Answer: No, Zinn does not portray Bartolome de las Casas as an adversary of Indians.
Zinn’s viewpoint of Bartolome de las Casas is that Bartolome wants to spread the Christian faith to Indians in America. He does not want to own land and make Indian people his slaves. Bartolome somehow admired the Indians because Indians have a lot of living skills and are capable to do many things to protect their home from other tribes.

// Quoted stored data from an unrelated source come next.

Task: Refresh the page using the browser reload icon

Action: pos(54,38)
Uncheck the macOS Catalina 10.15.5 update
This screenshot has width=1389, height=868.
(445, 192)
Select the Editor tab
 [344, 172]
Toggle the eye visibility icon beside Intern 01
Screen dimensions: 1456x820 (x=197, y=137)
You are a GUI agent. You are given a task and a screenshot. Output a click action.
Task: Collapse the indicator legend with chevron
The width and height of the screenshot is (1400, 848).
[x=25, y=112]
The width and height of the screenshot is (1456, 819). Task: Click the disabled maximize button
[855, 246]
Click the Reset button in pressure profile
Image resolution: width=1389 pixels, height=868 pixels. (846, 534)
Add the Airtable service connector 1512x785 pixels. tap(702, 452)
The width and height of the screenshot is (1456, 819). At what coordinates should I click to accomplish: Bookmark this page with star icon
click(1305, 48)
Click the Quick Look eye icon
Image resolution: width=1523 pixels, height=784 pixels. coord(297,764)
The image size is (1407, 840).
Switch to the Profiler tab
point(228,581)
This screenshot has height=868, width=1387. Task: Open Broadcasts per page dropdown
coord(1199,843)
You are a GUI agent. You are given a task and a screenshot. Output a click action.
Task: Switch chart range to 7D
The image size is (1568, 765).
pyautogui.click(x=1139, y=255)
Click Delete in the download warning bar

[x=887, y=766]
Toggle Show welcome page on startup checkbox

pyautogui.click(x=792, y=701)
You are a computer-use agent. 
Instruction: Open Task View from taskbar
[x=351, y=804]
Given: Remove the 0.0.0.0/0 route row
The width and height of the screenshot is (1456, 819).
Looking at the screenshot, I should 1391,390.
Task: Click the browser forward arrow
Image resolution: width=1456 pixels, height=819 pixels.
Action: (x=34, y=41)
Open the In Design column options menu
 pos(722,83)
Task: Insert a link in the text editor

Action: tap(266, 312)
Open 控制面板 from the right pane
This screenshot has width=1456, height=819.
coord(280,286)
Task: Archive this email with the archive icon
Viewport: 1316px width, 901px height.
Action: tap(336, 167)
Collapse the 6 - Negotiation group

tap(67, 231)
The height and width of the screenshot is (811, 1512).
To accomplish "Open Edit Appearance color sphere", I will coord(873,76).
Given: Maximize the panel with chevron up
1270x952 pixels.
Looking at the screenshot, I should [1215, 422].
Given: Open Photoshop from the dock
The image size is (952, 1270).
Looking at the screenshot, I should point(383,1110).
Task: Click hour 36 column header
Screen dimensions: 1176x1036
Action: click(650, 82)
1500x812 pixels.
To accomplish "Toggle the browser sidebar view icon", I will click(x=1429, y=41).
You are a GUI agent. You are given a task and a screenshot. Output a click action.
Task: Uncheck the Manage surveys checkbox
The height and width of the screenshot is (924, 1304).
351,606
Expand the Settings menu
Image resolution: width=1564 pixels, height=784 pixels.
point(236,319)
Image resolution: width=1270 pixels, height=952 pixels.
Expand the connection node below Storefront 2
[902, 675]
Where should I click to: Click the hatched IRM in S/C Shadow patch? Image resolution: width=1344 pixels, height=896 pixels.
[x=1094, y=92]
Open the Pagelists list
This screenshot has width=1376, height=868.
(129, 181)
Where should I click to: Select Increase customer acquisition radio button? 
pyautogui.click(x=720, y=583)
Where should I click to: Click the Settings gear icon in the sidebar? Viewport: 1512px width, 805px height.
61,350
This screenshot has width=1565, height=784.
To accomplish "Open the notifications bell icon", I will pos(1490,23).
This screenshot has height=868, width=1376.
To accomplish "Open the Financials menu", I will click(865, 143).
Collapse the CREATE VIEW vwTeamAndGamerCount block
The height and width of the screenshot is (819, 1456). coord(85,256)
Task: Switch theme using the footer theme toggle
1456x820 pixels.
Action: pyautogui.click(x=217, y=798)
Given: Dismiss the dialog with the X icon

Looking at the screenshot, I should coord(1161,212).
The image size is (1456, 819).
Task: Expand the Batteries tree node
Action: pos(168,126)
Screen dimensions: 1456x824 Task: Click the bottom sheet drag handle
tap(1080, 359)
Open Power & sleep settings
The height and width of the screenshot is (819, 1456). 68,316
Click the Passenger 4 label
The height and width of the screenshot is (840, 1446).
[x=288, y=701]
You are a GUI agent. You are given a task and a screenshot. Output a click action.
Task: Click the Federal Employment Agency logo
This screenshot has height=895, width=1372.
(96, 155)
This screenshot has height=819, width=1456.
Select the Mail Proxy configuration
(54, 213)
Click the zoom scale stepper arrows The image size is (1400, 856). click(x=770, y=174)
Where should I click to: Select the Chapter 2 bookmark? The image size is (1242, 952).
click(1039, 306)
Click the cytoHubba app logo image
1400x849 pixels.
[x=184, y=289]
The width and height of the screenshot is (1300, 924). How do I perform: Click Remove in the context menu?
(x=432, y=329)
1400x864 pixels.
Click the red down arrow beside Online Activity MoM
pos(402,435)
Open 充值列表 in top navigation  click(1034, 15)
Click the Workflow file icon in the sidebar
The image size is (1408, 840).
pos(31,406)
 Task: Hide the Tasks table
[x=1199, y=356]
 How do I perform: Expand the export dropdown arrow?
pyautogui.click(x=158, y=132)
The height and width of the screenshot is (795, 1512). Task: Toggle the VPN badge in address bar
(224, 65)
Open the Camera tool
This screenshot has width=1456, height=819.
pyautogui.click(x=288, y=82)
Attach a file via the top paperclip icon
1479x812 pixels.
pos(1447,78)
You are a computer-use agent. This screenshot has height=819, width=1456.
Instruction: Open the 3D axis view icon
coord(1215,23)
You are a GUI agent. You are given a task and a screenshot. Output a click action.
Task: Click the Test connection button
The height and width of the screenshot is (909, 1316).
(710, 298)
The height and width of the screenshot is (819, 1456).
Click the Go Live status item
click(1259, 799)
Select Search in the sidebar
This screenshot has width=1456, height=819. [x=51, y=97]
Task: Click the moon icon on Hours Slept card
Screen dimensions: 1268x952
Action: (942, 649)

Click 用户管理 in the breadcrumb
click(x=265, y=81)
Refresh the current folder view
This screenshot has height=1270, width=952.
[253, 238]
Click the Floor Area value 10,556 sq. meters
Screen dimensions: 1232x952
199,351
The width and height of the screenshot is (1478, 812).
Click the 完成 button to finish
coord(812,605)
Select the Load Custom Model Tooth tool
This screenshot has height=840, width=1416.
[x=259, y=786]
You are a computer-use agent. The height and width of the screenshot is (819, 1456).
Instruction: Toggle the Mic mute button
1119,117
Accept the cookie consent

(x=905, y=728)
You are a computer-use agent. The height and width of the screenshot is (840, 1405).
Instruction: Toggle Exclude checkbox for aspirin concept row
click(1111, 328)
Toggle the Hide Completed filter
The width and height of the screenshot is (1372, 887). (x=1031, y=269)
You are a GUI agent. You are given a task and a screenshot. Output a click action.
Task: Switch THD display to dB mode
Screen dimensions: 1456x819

In addition, from Zinn’s analysis, Bartolome thinks Indian people are living in a society which goes by natural economy, they don’t know how to trade with other people because they are very willing to both give their properties to others and take other people’s wealth. Once alien invaders come to their tribe, Indian people were treated as slaves by these alien invaders. On the other hand, Indian people don’t have human rights anymore; alien invaders use them to do dangerous work, such as dug up the hill to look for gold and mineral, and this is labor abuses. Therefore, Bartolome feels it is not right to treat Indians in these ways not only based on Christian religions, but also human’s basic rights.
Zinn also exposes that Bartolome has always been devoting his life to help the Indians to get rid of tyranny from alien invaders like Spain. He thinks tyranny is unjust and cruel to Indian people, and they should not deserve it.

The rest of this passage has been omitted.